▶ _DO THIS_:
Can you revise all of the records below so that each "Where should I click to" becomes "Where do I click to", with nothing else changed?

▶ _PROVIDED MATERIAL_:
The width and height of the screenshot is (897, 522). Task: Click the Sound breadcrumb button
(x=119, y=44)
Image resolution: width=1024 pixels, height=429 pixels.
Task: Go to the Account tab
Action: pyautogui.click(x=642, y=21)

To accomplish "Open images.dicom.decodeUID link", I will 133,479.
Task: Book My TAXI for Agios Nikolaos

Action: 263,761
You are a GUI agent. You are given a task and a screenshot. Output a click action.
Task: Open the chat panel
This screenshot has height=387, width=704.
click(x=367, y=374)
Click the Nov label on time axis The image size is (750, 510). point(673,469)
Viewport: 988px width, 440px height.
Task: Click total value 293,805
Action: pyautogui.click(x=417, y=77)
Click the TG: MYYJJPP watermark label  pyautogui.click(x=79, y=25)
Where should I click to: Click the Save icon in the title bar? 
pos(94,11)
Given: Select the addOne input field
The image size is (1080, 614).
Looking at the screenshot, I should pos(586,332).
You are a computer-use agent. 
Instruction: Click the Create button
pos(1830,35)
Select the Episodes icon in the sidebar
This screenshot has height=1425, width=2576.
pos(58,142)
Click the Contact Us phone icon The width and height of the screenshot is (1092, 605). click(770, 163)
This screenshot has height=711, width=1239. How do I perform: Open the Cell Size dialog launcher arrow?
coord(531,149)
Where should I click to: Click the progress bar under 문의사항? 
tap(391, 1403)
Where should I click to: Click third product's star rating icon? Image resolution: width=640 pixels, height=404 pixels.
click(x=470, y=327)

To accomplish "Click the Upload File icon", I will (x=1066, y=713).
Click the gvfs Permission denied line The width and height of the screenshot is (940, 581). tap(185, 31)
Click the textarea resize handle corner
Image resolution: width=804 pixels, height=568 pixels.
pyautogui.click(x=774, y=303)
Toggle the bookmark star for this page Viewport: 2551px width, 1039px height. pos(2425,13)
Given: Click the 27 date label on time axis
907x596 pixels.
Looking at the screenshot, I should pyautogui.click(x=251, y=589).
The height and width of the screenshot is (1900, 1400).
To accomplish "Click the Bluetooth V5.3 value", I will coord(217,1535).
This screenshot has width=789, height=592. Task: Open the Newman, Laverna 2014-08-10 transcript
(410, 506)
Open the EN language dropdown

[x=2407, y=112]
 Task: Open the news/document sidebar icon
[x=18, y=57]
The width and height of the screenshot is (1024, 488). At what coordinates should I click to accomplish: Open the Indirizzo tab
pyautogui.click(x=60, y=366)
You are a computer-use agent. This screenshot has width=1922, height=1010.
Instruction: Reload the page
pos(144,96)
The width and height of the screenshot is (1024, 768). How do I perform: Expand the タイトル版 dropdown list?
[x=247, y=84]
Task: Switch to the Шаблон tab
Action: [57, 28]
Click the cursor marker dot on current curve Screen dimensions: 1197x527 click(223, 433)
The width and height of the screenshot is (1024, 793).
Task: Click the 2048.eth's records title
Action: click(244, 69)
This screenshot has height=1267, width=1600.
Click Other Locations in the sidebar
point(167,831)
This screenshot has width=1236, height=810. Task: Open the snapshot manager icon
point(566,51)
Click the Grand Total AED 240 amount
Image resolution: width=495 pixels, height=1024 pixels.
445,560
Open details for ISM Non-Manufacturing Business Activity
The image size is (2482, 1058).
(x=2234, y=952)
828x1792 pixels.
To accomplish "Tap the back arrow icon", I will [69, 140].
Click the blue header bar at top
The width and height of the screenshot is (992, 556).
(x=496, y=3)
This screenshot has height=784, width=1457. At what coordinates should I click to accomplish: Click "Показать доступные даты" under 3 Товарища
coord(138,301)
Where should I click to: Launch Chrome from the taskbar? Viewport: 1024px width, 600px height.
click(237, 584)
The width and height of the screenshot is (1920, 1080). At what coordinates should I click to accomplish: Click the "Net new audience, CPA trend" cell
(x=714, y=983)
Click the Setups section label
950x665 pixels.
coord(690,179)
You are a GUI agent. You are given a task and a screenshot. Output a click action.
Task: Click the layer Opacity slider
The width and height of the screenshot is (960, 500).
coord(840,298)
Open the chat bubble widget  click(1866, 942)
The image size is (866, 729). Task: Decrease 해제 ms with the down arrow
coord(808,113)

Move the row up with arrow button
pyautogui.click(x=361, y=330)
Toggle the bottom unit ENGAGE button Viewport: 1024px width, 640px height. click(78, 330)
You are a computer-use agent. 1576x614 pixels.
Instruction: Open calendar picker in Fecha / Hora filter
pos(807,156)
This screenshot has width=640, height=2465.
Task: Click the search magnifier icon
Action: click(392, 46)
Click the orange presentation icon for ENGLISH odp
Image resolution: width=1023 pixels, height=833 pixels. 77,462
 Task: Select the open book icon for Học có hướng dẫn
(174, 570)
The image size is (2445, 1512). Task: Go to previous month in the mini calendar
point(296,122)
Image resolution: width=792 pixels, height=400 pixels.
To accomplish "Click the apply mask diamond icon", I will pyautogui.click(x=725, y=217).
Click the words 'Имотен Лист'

▶ _THE ANSWER_:
The width and height of the screenshot is (897, 522). Task: Click the Sound breadcrumb button
(x=119, y=44)
Image resolution: width=1024 pixels, height=429 pixels.
Task: Go to the Account tab
Action: pyautogui.click(x=642, y=21)

To accomplish "Open images.dicom.decodeUID link", I will 133,479.
Task: Book My TAXI for Agios Nikolaos

Action: 263,761
You are a GUI agent. You are given a task and a screenshot. Output a click action.
Task: Open the chat panel
This screenshot has height=387, width=704.
click(x=367, y=374)
Click the Nov label on time axis The image size is (750, 510). point(673,469)
Viewport: 988px width, 440px height.
Task: Click total value 293,805
Action: pyautogui.click(x=417, y=77)
Click the TG: MYYJJPP watermark label  pyautogui.click(x=79, y=25)
Where do I click to: Click the Save icon in the title bar? 
pos(94,11)
Given: Select the addOne input field
The image size is (1080, 614).
Looking at the screenshot, I should pos(586,332).
You are a computer-use agent. 
Instruction: Click the Create button
pos(1830,35)
Select the Episodes icon in the sidebar
This screenshot has height=1425, width=2576.
pos(58,142)
Click the Contact Us phone icon The width and height of the screenshot is (1092, 605). click(770, 163)
This screenshot has height=711, width=1239. How do I perform: Open the Cell Size dialog launcher arrow?
coord(531,149)
Where do I click to: Click the progress bar under 문의사항? 
tap(391, 1403)
Where do I click to: Click third product's star rating icon? Image resolution: width=640 pixels, height=404 pixels.
click(x=470, y=327)

To accomplish "Click the Upload File icon", I will (x=1066, y=713).
Click the gvfs Permission denied line The width and height of the screenshot is (940, 581). tap(185, 31)
Click the textarea resize handle corner
Image resolution: width=804 pixels, height=568 pixels.
pyautogui.click(x=774, y=303)
Toggle the bookmark star for this page Viewport: 2551px width, 1039px height. pos(2425,13)
Given: Click the 27 date label on time axis
907x596 pixels.
Looking at the screenshot, I should pyautogui.click(x=251, y=589).
The height and width of the screenshot is (1900, 1400).
To accomplish "Click the Bluetooth V5.3 value", I will coord(217,1535).
This screenshot has width=789, height=592. Task: Open the Newman, Laverna 2014-08-10 transcript
(410, 506)
Open the EN language dropdown

[x=2407, y=112]
 Task: Open the news/document sidebar icon
[x=18, y=57]
The width and height of the screenshot is (1024, 488). At what coordinates should I click to accomplish: Open the Indirizzo tab
pyautogui.click(x=60, y=366)
You are a computer-use agent. This screenshot has width=1922, height=1010.
Instruction: Reload the page
pos(144,96)
The width and height of the screenshot is (1024, 768). How do I perform: Expand the タイトル版 dropdown list?
[x=247, y=84]
Task: Switch to the Шаблон tab
Action: [57, 28]
Click the cursor marker dot on current curve Screen dimensions: 1197x527 click(223, 433)
The width and height of the screenshot is (1024, 793).
Task: Click the 2048.eth's records title
Action: click(244, 69)
This screenshot has height=1267, width=1600.
Click Other Locations in the sidebar
point(167,831)
This screenshot has width=1236, height=810. Task: Open the snapshot manager icon
point(566,51)
Click the Grand Total AED 240 amount
Image resolution: width=495 pixels, height=1024 pixels.
445,560
Open details for ISM Non-Manufacturing Business Activity
The image size is (2482, 1058).
(x=2234, y=952)
828x1792 pixels.
To accomplish "Tap the back arrow icon", I will [69, 140].
Click the blue header bar at top
The width and height of the screenshot is (992, 556).
(x=496, y=3)
This screenshot has height=784, width=1457. At what coordinates should I click to accomplish: Click "Показать доступные даты" under 3 Товарища
coord(138,301)
Where do I click to: Launch Chrome from the taskbar? Viewport: 1024px width, 600px height.
click(237, 584)
The width and height of the screenshot is (1920, 1080). At what coordinates should I click to accomplish: Click the "Net new audience, CPA trend" cell
(x=714, y=983)
Click the Setups section label
950x665 pixels.
coord(690,179)
You are a GUI agent. You are given a task and a screenshot. Output a click action.
Task: Click the layer Opacity slider
The width and height of the screenshot is (960, 500).
coord(840,298)
Open the chat bubble widget  click(1866, 942)
The image size is (866, 729). Task: Decrease 해제 ms with the down arrow
coord(808,113)

Move the row up with arrow button
pyautogui.click(x=361, y=330)
Toggle the bottom unit ENGAGE button Viewport: 1024px width, 640px height. click(78, 330)
You are a computer-use agent. 1576x614 pixels.
Instruction: Open calendar picker in Fecha / Hora filter
pos(807,156)
This screenshot has width=640, height=2465.
Task: Click the search magnifier icon
Action: click(392, 46)
Click the orange presentation icon for ENGLISH odp
Image resolution: width=1023 pixels, height=833 pixels. 77,462
 Task: Select the open book icon for Học có hướng dẫn
(174, 570)
The image size is (2445, 1512). Task: Go to previous month in the mini calendar
point(296,122)
Image resolution: width=792 pixels, height=400 pixels.
To accomplish "Click the apply mask diamond icon", I will pyautogui.click(x=725, y=217).
Click the words 'Имотен Лист'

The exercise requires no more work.